The museum will also offer a gift shop, a grand tour of the restored VOA transmitter facilities and control room from half a century ago, and, outside, such experiences as walks along paths carefully sited along the azimuths of the Bethany antennas’ signals. Maybe even the restrooms will be part of the tour. “There were two,” Gray’s Museum Secretary-Treasurer Bob Sands notes. “One for employees and one for gentlemen”!
|Visitors are sure to find the site’s switching matrix fascinating|
The degree to which the federal government’s Broadcasting Board of Governors (BBG), VOA’s parent agency in Washington, will support the VOA Museum in Ohio with funds, artifacts, or special permission to present VOA programming has yet to be determined.

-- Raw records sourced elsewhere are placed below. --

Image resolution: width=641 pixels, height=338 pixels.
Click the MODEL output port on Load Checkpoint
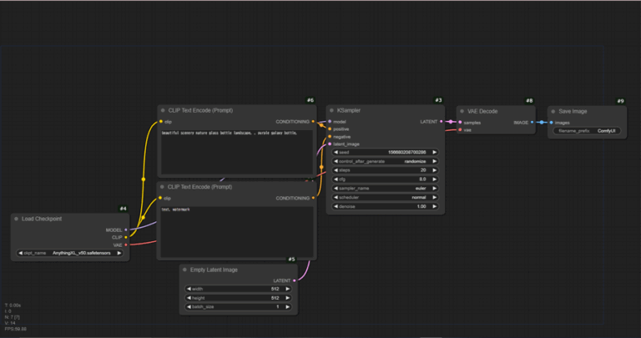[126, 229]
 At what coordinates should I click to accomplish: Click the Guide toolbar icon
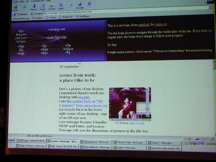(61, 7)
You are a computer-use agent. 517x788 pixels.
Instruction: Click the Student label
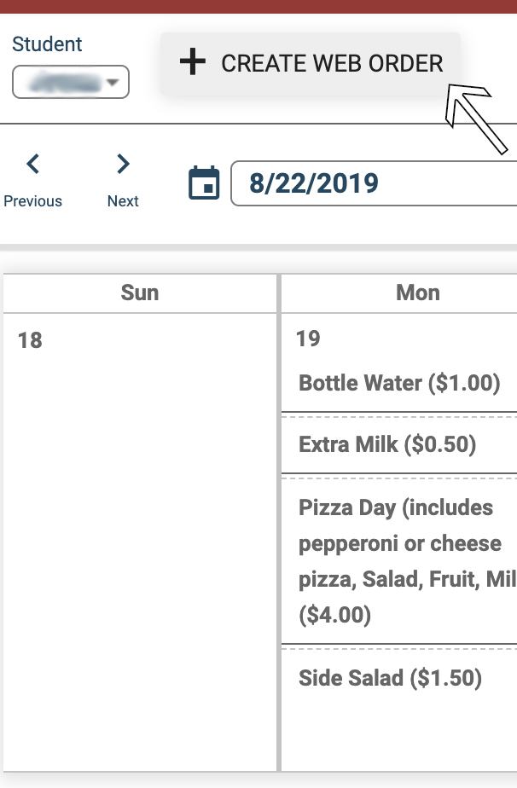tap(47, 44)
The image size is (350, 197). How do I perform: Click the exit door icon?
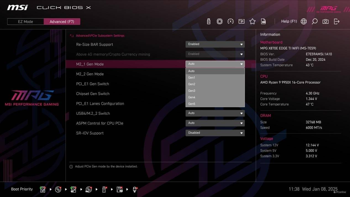click(337, 22)
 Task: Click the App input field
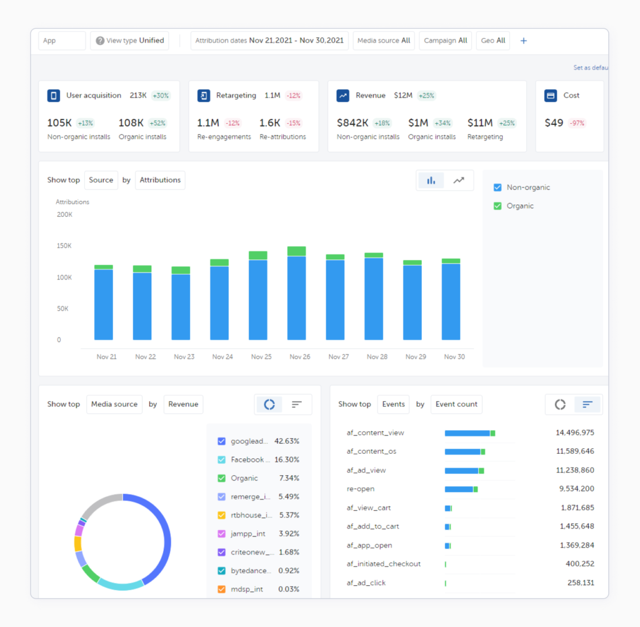(x=61, y=40)
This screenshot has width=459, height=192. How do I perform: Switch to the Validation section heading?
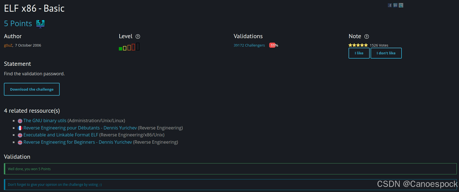[17, 157]
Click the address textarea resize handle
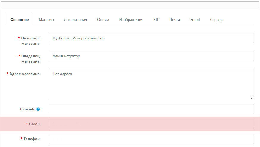 (252, 97)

|Distant shortwave listeners who record the time, date, frequency, and nature of a program that they hear and send in the information get a confirming, souvenir QSL card, like this one from the Bethany site, in return|
“What these people here did was to pull together the inventions that evolved from Marconi and create state-of-the-art technology that enabled professional VOA media people to tell the truth about this great country. It’s a story they believed in – still believe in – and one that resonates with the people of this area.”
This is a conception of a gallery to be incorporated into the new VOA Museum. It will focus on the site’s role in World War II and the run-up to the Cold War and include a model of the Bethany Relay Station site
Bucolic. Rustic, pastoral, countrified.
Soap opera. A serialized radio, and later television, romantic drama, aimed at a female audience and frequently sponsored by the makers of soap powders.